GAIL (India) Ltd has decided to use drones and satellite imagery to map and monitor its pipeline network while expanding its Sahyogi (partner) scheme to detect/prevent encroachment and terror attack threats.
“In 10-15 days, we will issue a tender for drones to monitor our 200-km long pipeline in Madhya Pradesh’s Chambal area,” Ashutosh Karnatak, director (projects), told IANS.
The senior official of India’s largest natural gas pipeline operator was here to address a three-day Corcon 2015, an international conference on corrosion, that concluded recently.
Karnatak said once successful, the drone experiment would be implemented in other parts of the country.
He said satellite imagery of GAIL’s pipeline network would also be obtained for effective monitoring.
The company’s pipeline network is already monitored through closed-circuit cameras at a cost of around Rs 25 crore.
As for threat of terror attacks, Karnatak said the company’s Sahyogi scheme would also act as a safeguard against terror attacks, apart from detecting and preventing encroachment.
“We will soon roll out Sahyogi scheme across the country. Our pipes are laid along several villages. Under the Sahyogi scheme, villagers concerned are enlisted to inform us about encroachment along the pipelines,” Karnatak said.
Currently, the scheme has been implemented in Andhra Pradesh.
“We remove the encroachment with police help. Petty shops or small eateries on our land are relocated after payment of a small compensation,” he said.

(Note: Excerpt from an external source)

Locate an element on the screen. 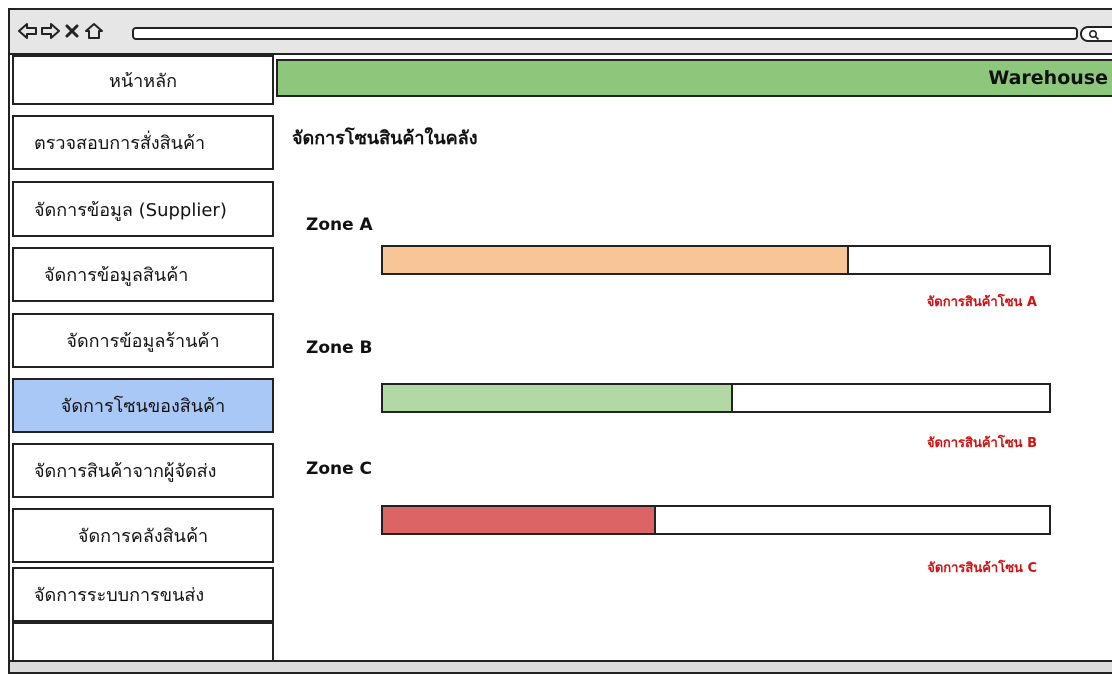 This screenshot has height=674, width=1112. zone-c-manage-link: จัดการสินค้าโซน C is located at coordinates (937, 568).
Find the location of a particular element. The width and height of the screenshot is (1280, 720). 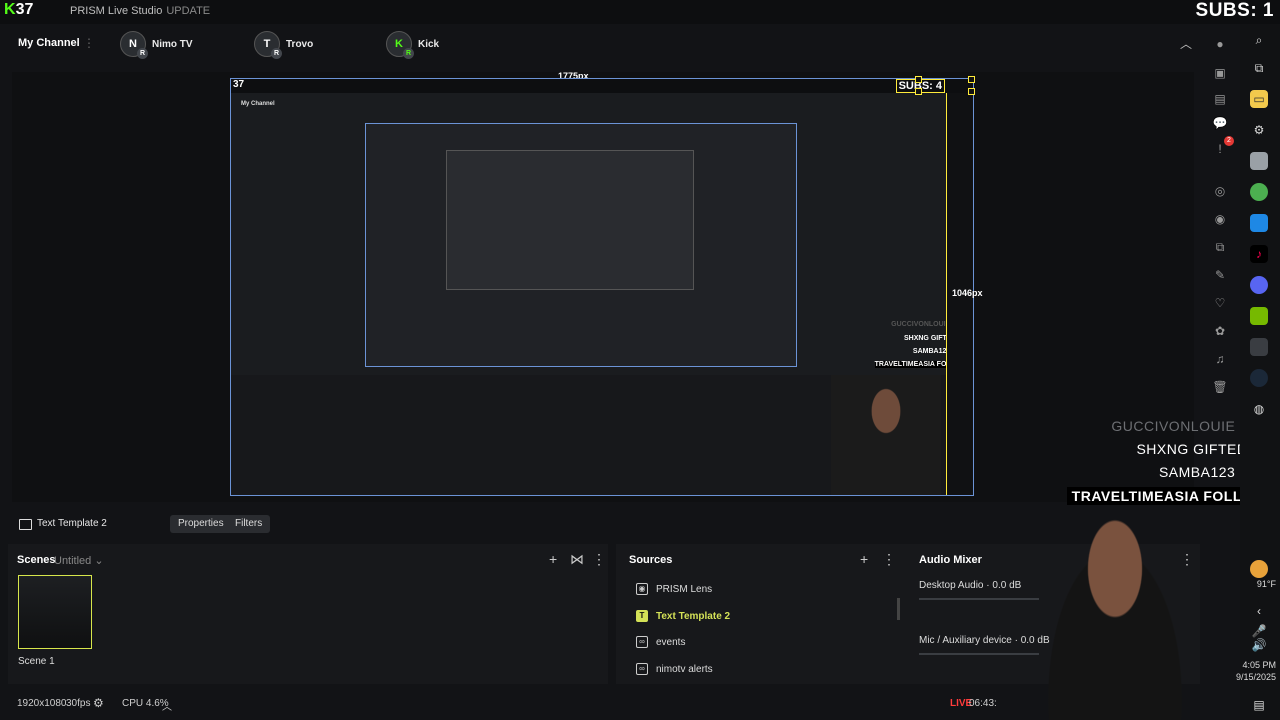

tray-chevron-icon: ‹ is located at coordinates (1259, 611).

“In case encroachment cannot be removed in such manner, we safeguard ourselves through a legal process, making it clear that encroachers can’t claim compensation in case of any untoward incidents,” the GAIL official added.
There are around 500 encroachments on GAIL land at present, but 30 encroachments at different places have already been removed.

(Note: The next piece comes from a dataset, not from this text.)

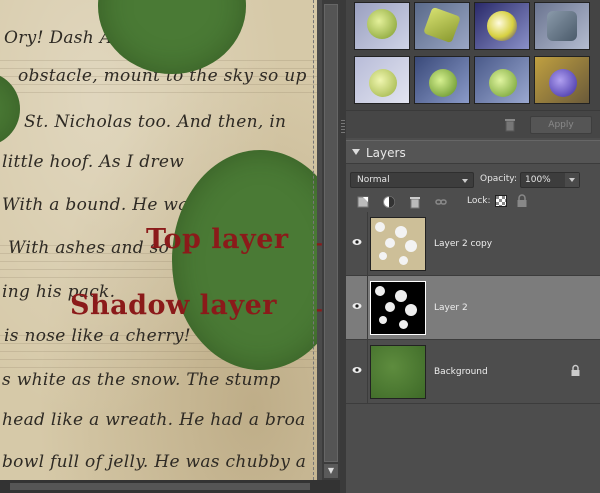 This screenshot has height=493, width=600. Describe the element at coordinates (479, 201) in the screenshot. I see `lock-label: Lock:` at that location.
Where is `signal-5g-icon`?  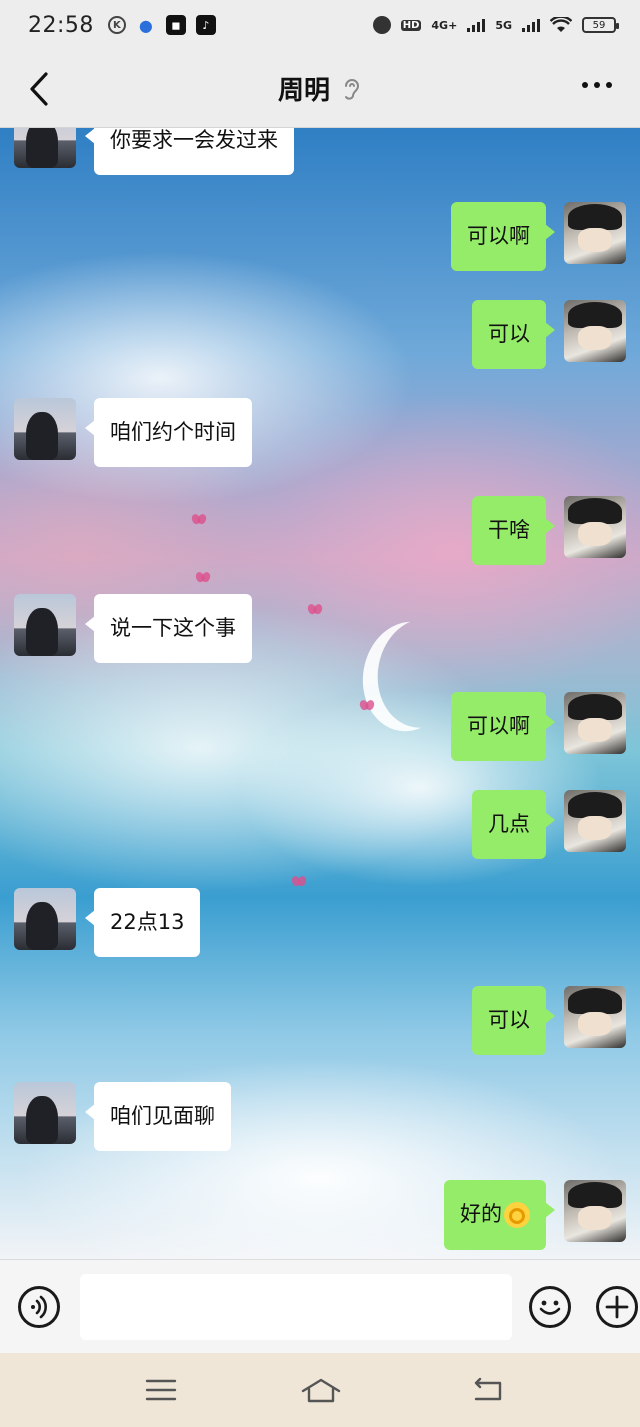 signal-5g-icon is located at coordinates (531, 25).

The company has built a large network of natural gas pipelines covering more than 10,900 km, apart from two liquefied petroleum gas pipelines with a total length of 2,040 km.
About laying the pipelines along the highways where security monitoring would be better compared with pipes criss-crossing through farmland, he said: “The company is not averse to laying pipelines along the highways.”

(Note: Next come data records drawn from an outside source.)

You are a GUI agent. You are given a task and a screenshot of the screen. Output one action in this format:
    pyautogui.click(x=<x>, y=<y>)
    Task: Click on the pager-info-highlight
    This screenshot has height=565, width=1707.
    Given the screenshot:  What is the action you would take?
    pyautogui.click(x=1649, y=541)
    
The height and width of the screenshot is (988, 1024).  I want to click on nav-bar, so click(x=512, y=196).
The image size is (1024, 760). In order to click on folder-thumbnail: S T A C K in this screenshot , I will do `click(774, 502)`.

“Overseas, separate ducts are provided along the highways for gas pipelines. We have to see the safety aspects as well, while deciding on pipelines along the highways,” Karnatak said.
The Tamil Nadu government and state farmers had opposed the company’s plan to lay Kochi-Mangalore natural gas pipeline through farmland in seven districts of Tamil Nadu. The state government maintained that GAIL could lay pipeline along the national highways and not through farmland.
“Let the Tamil Nadu government decide the route where the pipelines are to be laid,” Karnatak said.
With GAIL pipelines having a lifespan of 25 years, the company has hired external experts for monitoring their internal and external corrosion.